# How much is too much,Before I walk away?



## AshleyE28 (Jul 8, 2012)

Hello, I am asking this to see what you all thought. This is long I tend to Ramble sorry!

I have this person I am in love with. We met at a Club on new years 2011. I was star struck.

Normally i dont walk up to anyone,people walk up to me. For whatever reason i went up to her and said hello. We became really good friends, The feeling Like you have known this person for ever. a few months later i worked up the courage and asked her to be my girlfriend. She polity Declined and said no i am with Someone,You know this.Then she tells me

"If i was single Yes id go out with you".

This would be the last time we would see each other for about a year. The next week we would get into a big fight over something dumb. Fast forward to March 2012 I was on Facebook and she sends me a Message,As soon as i saw her name I got a big smile.

After our argument she told me to "F*&amp;? off",so i respected her wishes and didnt text call or im her,I was the one who deleted her off my FB.  It sucked and everyone i worked with knew that something was wrong that day.  I would always talk about her with my bff,and my Girl would tell me move on lol.

So that day when she finds me online,She says shes sorry for what happend,and has been stalking me for the last few weeks trying to figure out how to say hi. My smile grew even bigger knowing that she HAD Missed me just like i had missed her.
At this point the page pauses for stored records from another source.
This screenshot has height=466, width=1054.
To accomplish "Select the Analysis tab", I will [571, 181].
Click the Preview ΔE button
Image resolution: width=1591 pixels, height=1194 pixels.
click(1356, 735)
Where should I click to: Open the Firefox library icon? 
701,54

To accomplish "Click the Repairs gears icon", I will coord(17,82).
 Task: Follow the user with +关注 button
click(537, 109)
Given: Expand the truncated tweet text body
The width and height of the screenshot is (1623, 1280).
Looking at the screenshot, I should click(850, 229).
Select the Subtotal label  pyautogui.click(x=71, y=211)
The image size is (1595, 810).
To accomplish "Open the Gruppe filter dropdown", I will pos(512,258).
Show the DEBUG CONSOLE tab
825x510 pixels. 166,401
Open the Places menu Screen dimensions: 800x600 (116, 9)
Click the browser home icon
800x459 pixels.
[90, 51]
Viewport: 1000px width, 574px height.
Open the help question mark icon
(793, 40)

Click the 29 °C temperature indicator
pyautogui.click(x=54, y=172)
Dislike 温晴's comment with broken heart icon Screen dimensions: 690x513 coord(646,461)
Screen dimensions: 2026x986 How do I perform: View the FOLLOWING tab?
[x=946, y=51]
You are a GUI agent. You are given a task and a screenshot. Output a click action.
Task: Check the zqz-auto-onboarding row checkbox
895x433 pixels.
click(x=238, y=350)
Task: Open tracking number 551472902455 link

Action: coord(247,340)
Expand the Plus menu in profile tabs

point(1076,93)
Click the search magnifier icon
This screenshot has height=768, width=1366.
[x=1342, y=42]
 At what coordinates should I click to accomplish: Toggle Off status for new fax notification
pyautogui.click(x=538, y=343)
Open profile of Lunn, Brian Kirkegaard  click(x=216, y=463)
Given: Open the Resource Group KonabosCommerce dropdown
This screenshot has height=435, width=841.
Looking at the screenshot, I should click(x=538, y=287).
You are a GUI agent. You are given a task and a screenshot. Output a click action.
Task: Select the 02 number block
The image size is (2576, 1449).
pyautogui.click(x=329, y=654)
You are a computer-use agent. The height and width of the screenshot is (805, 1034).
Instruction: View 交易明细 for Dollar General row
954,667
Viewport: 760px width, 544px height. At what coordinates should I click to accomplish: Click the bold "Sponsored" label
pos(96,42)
So in may she calls me and tells me to come over, I would end up spending Four days with her and her Girlfriend. We party get drunk,do each others makeup,play cops and robbers,go clubbing. Stuff you do with friends.

Well some stuff happend between me and Jess, while Her GF Was at work.I wont get into details. After the four days she tells me to come over anytime and her place is mine.

I Always had this feeling she liked me,But i could never add things up. My bff said i was her emotional pillow while others said she likes you,no doubt.

My birthday was coming, she offered to get me something,and then when it happens nothing from her at all. Not even a Happy bday,yes ill admit a part of me didnt want to be reminded of another year older closer to age,but it would have been nice for her to say Happy bday.

She Constantly hits on me,and makes me feel special,But then theres days when shes not there. The other day i offered to get her and her Gf in at this club i work at. and they have the gull to ask me to be the sober one to drive them home  when im the one paying the bill WTF?

Today i texted her I was moving to Oregon and all she said was thats crazy just packing up and going. My response was""why stay? Nothings here for me i feel the people here hate me"

nothing still no reply from her.

I get the feeling i am her emotional rescue,and Only her friend who doesnt do drugs,cheat or steal. Im honest and loyal,and she likes me being that puppy dog.

Im leaving Arizona because it hurts me too much be dragged by her.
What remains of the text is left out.